A LockBit attack would typically begin with affiliates gaining unauthorized access to vulnerable computer systems through hacking, network penetration techniques and the use of stolen access credentials purchased from third parties. Affiliates then deploy LockBit within the targeted computer systems allowing documents and data to be exfiltrated and encrypted on the targeted computer systems. Affiliates then leave behind a ransom note providing instructions on how to contact the affiliate and a threat to publish the stolen data and leave the victim’s data encrypted and inaccessible. Affiliates usually demand payment in Bitcoin. If the victim agrees to make the payment, the affiliate usually sends the victim a Bitcoin address. The developer would typically receive 20% of the ransom payment and the affiliate would receive 80%.

5. Conclusion

On February 26, 2024, Mr. Pearson reported that LockBit has claimed its servers have been restored and it’s back in business. (here) In a statement described as rambling and verbose, the crew said Operation Cronos hacked its dark web site using a vulnerability in the PHP programming language which is widely used to build websites and online applications. “All other servers with backup blogs that did not have PHP installed are unaffected,” the statement said in English and Russian on a new version of LockBit’s site. LockBit’s administrator, known by the moniker “LockBitSupp”, threatened to retaliate by targeting the government sector. On the same day, Carly Page reported for TechCrunch that the NCA replied to the threat stating LockBit remains “completely compromised”. The NCA has not revealed LockBitSupp’s identity but ratcheted up the taunting. “We know who he is. We know where he lives. We know how much he is worth. LockBitSupp has engaged with law enforcement,” the NCA said. (here)

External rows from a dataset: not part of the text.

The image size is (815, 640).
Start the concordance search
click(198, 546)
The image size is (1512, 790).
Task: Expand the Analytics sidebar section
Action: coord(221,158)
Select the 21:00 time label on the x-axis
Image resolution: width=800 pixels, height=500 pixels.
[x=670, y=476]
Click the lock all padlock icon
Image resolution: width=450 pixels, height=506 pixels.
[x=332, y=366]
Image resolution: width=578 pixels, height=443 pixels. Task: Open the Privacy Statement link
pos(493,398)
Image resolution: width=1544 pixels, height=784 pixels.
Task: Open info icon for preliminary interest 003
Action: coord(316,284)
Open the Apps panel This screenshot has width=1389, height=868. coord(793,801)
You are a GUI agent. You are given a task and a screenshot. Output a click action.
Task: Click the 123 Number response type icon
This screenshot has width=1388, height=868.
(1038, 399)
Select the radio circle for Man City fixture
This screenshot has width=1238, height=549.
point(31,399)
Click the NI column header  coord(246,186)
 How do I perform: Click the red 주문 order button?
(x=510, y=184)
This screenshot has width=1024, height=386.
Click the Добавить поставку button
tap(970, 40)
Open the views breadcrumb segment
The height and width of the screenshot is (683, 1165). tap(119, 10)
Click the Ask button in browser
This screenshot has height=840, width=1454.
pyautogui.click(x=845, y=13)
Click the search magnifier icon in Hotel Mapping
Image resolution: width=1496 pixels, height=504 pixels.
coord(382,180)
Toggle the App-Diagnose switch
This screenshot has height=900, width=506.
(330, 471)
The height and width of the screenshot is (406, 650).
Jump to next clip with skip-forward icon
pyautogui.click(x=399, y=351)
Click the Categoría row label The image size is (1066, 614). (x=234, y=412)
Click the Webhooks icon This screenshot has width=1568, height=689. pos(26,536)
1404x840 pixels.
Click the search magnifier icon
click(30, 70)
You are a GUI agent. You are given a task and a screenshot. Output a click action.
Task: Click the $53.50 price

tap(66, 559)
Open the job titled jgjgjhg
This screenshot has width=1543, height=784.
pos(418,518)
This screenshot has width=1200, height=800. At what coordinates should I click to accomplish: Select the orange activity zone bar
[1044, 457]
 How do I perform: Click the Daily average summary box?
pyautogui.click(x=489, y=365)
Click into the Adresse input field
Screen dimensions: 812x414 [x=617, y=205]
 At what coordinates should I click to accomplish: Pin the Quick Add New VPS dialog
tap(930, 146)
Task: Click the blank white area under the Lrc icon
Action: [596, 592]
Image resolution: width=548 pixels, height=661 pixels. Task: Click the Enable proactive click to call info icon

In a piece titled A Global Police Operation Just Took Down the Notorious LockBit Ransomware Gang published by WIRED on February 20, 2024, security writer Matt Burgess argued that, while the LockBit takedown is significant, it may be temporary. (here) Ransomware groups dismantled by law enforcement often resurface as a new brand and move on with new hacking campaigns. They are resilient and persistent. “Disruption of the LockBit ransomware service would seriously slow down the number of ransomware attacks, even though it might be temporary,” said Allan Liska of the cybersecurity firm Recorded Future. At least, as Mr. Burgess concluded, the takedown is, “likely to send a message to LockBit’s affiliates and act as a sign that the group’s brand is tainted.”